少し脱線するが、この表を見ていて興味深いのは、地中海世界を含めて欧州の広い範囲を支配したローマ帝国の最大版図の面積が約500万平方キロと、歴代中国の漢民族による支配国家に比較すると狭い面積しか有していないことである。私たちはどうしても、かってのローマ帝国が大帝国の中でもトップクラスの面積を持っていたと思いがちである。しかしながらこれはやはり、欧米文化に基づいた戦後の教育によって教え込まれたところが大きいのではないだろうか。これも、現在の世界が欧米の文化・科学技術によって支配されていることを示す一つの証拠ではないだろうか。

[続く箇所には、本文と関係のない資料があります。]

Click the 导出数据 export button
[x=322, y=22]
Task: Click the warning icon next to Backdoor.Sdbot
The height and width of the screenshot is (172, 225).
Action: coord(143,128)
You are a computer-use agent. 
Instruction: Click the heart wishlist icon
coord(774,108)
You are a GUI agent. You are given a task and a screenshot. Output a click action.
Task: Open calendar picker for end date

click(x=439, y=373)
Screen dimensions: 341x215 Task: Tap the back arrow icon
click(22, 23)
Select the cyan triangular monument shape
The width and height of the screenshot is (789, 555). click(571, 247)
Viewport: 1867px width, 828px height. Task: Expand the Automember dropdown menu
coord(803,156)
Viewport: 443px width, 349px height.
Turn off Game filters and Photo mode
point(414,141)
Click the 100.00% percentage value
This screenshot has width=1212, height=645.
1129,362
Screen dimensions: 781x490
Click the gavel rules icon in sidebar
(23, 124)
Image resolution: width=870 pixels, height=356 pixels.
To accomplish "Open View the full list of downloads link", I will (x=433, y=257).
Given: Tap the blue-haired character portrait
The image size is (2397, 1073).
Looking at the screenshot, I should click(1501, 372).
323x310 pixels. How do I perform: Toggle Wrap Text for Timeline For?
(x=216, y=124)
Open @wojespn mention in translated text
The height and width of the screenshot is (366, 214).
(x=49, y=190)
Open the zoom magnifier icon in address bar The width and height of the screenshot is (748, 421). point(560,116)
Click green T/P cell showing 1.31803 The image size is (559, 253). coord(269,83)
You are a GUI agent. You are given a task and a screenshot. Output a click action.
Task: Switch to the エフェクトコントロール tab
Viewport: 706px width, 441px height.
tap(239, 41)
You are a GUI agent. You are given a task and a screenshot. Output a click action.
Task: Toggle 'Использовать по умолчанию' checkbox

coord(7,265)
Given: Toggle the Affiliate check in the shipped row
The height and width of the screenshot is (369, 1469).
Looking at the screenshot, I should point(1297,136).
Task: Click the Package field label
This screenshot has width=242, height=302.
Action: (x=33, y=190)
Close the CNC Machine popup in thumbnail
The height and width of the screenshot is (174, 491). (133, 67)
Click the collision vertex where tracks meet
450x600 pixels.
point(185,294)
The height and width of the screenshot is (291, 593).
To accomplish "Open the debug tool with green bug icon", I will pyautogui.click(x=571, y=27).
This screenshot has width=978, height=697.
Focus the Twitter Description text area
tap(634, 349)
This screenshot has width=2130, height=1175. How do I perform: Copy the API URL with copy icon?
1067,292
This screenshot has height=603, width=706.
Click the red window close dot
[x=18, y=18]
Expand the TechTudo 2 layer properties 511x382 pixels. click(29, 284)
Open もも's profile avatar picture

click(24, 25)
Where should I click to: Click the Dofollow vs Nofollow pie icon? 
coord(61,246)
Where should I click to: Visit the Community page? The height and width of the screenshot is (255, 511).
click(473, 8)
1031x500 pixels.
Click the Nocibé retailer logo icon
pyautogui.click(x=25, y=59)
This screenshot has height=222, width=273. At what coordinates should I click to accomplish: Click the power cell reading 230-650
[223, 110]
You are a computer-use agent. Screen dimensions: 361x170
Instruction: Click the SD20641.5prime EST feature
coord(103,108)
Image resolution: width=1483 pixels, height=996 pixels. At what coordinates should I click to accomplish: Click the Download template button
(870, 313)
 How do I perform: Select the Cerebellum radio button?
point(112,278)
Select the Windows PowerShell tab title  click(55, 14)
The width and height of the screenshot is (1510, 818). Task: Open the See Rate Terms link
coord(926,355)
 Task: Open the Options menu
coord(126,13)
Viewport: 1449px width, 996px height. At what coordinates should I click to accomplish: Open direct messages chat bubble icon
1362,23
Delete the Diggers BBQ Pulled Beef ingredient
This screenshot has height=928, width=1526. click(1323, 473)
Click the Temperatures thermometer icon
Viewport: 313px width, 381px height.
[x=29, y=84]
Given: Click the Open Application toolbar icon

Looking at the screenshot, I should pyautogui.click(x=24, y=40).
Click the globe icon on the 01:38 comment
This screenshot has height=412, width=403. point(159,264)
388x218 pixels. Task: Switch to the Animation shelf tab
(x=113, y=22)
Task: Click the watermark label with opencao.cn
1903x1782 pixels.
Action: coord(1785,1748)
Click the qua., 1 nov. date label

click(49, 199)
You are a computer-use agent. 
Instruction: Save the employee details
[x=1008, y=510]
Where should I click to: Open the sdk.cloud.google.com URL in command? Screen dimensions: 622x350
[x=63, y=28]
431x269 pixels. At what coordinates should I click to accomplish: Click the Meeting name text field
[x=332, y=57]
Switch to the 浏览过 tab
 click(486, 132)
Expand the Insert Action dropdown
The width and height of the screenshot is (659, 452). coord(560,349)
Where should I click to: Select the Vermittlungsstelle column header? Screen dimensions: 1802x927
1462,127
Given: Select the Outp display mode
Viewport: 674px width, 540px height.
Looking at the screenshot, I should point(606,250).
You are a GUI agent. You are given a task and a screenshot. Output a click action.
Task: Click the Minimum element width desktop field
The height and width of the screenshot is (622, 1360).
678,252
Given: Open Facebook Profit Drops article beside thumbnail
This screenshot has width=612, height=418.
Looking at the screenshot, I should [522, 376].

もう一つ興味深いのは、かっての大日本帝国が太平洋戦争で優位に戦いを進めていた1942年には740万平方キロの面積を有しており、歴代の世界国家の中でも面積の部分からみると16位とかなり上位に来ていることである。戦争という特殊な状況下の短い期間ではあっても、日本にも覇権主義の時代は存在していたわけである。このことはまた別の機会に論じたい。

さて歴代の漢民族による支配国家の面積がほぼ同じであるということは、中国が領土拡大という覇権主義の野望を必ずしも持っていなかったということを示してはいないだろうか。実はこのことを示す二つの事実がある。

一つは漢民族による支配国家が日本への領土拡大戦争を仕掛けてこなかったことである。日本に領土拡大戦争を仕掛けてきた唯一の国は、よく知られているように元である。モンゴル帝国とその後継国である元は漢民族ではなくモンゴル族の支配する国家であり、モンゴル帝国はしゃにむに領土拡大を進めた国家としてよく知られている。しかしながら漢民族の支配する歴代の中国国家はそのような覇権主義とは無縁であったと言えるのである。

もう一つは中国の外交政策の代表例である朝貢貿易である。朝貢貿易は中国が近隣の諸国と貿易を行う際に、周辺国が中国を支配国として認め貢ぎ物を捧げるという朝貢を行い、それに対して中国皇帝がみかえりに宝物を与えるという貿易形態である。

考えてみればまだろっこしい貿易形態である。それよりも相手の国を武力で支配し、上納金を取り立てた方が容易な政策のような気がする。朝貢貿易を求めた代表例は、明の時代に大規模な船団を組んで近隣の諸国を訪問し朝貢貿易を進めたいわゆる「鄭和の南海大遠征」である。